Google plans to kill off its auto-insurance comparison tool, according to industry sources
Joshua Dziabiak, COO of a rival car insurance comparison marketplace called The Zebra, says that his company been getting tips from various industry sources today that Google Compare Auto Insurance will be shutting down in the US and the UK (where it's been available since 2012).
"A lot of people aren't super surprised," Dziabiak says. "Some of us kind of saw it coming."
The goal of the service, according to Google, was to help users compare car insurance offerings as quickly and seamlessly as possible.

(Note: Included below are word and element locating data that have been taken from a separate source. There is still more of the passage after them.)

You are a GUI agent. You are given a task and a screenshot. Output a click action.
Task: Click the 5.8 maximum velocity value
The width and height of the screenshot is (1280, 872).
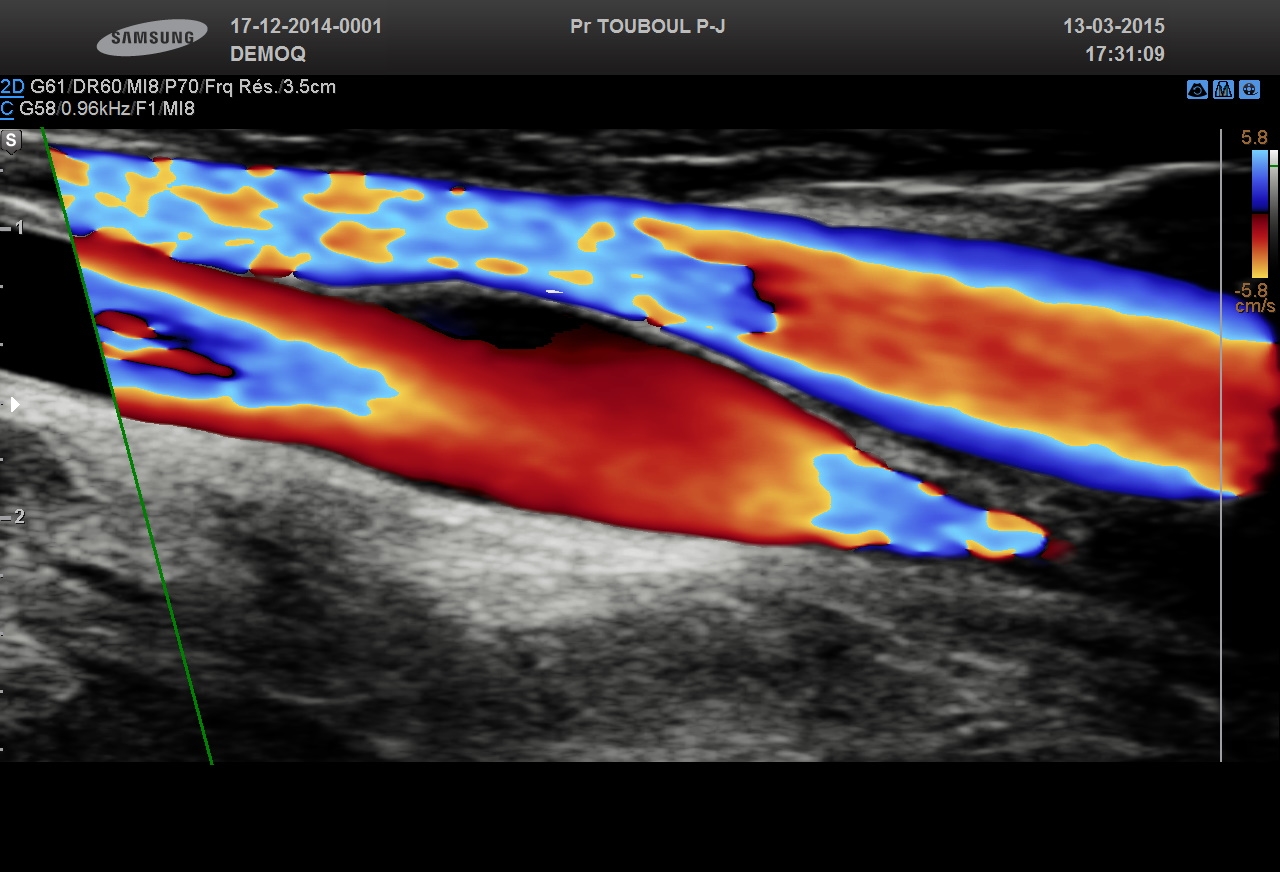(1254, 138)
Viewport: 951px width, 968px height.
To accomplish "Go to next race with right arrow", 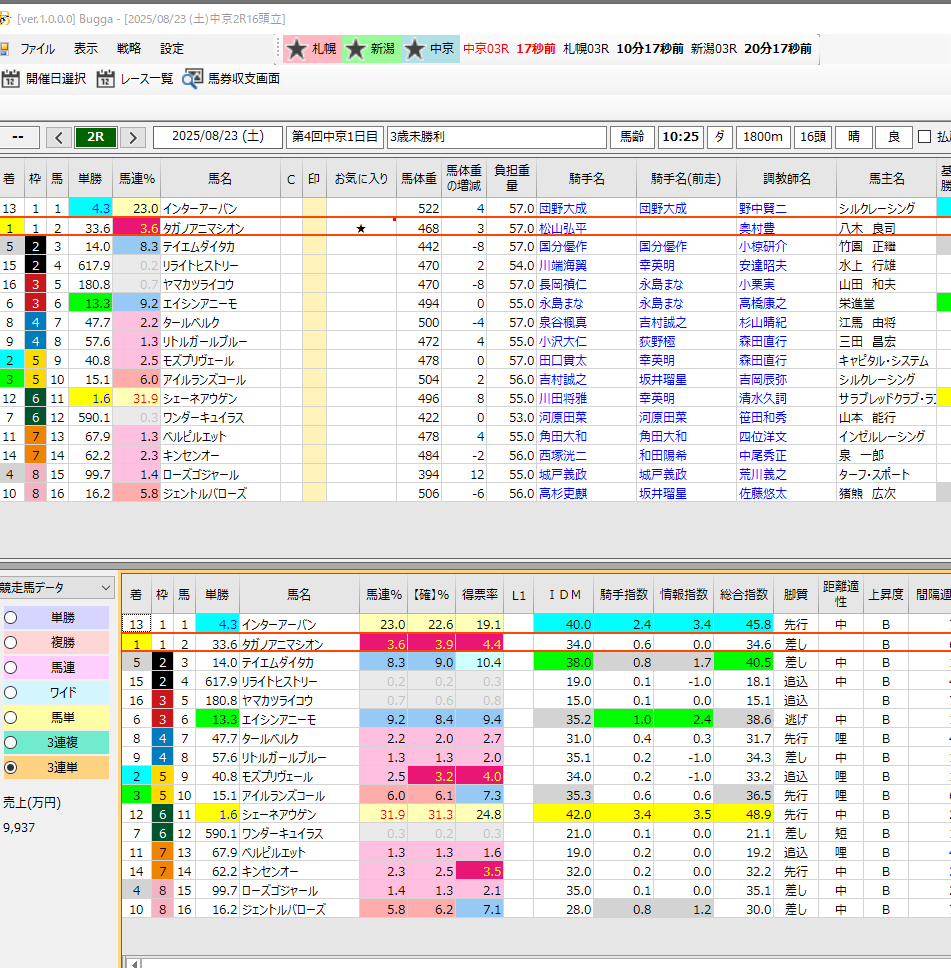I will coord(132,138).
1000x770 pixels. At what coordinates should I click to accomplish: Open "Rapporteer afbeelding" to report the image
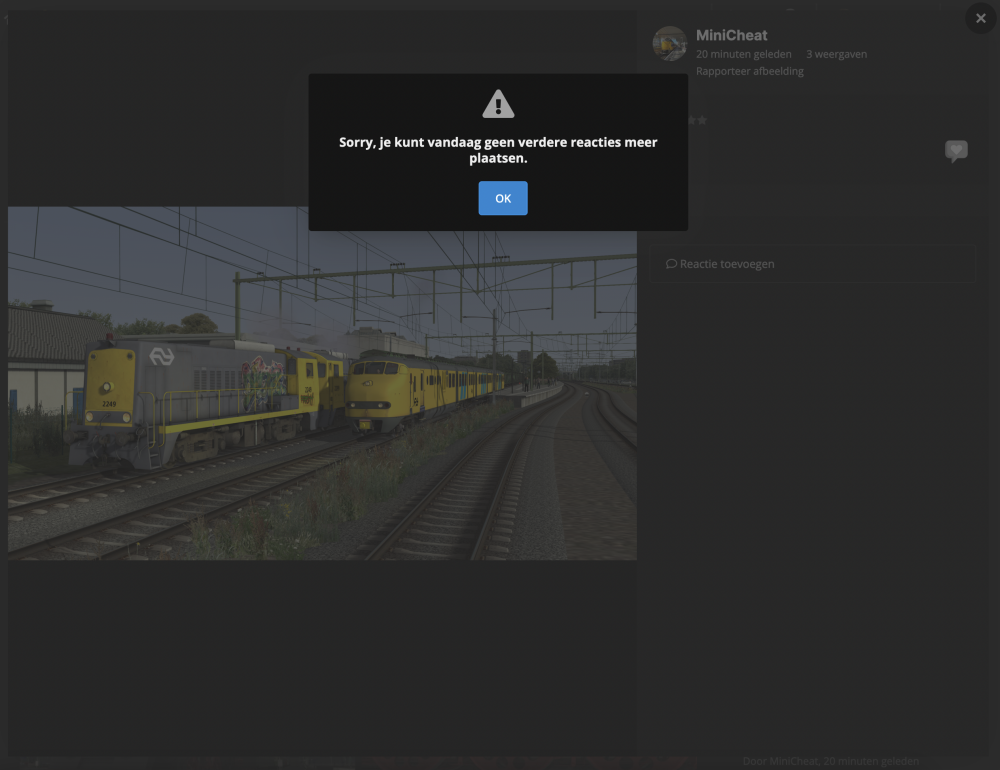pyautogui.click(x=750, y=70)
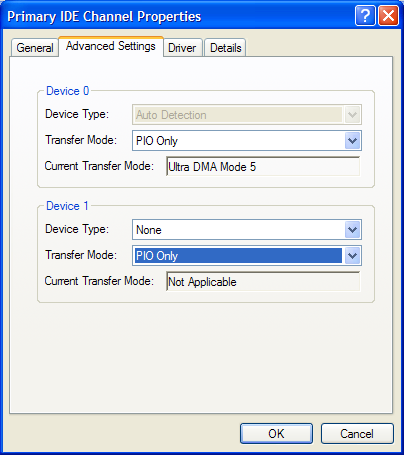This screenshot has width=404, height=455.
Task: Open Device 0 Transfer Mode PIO Only box
Action: pos(247,141)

The company had partnered with a mix of national and local car insurance providers and would take a cut when someone bought insurance online or by phone, based on a "flexible cost-per-acquisition model."
But Dziabiak says that he doesn't think Google's tool did enough to educate consumers about the complexities of the financial service beyond its price quotes.
He says that some car insurance carriers had been very hesitant to participate with Google's tool for that reason.
The move would represent a setback to Google's efforts to expand its money-making services beyond its stronghold of online search and display ads.
(Dziabiak points out that insurance ads have some of the highest cost-per-click amounts - meaning, Google makes more money from them - so he speculates that perhaps the company was seeing some cannibalization through Compare, since it would appear above those ads.)
Alongside the car insurance comparison engine, Google also has a service to compare credit cards, and was reportedly mulling a mortgage calculator tool and a home services comparison tool as well. Dziabiak hadn't heard anything about the continuation of either of those services.
It's possible that Google may attempt to refine the tool and to resurrect it at some point down the road.
Google declined to comment on this report.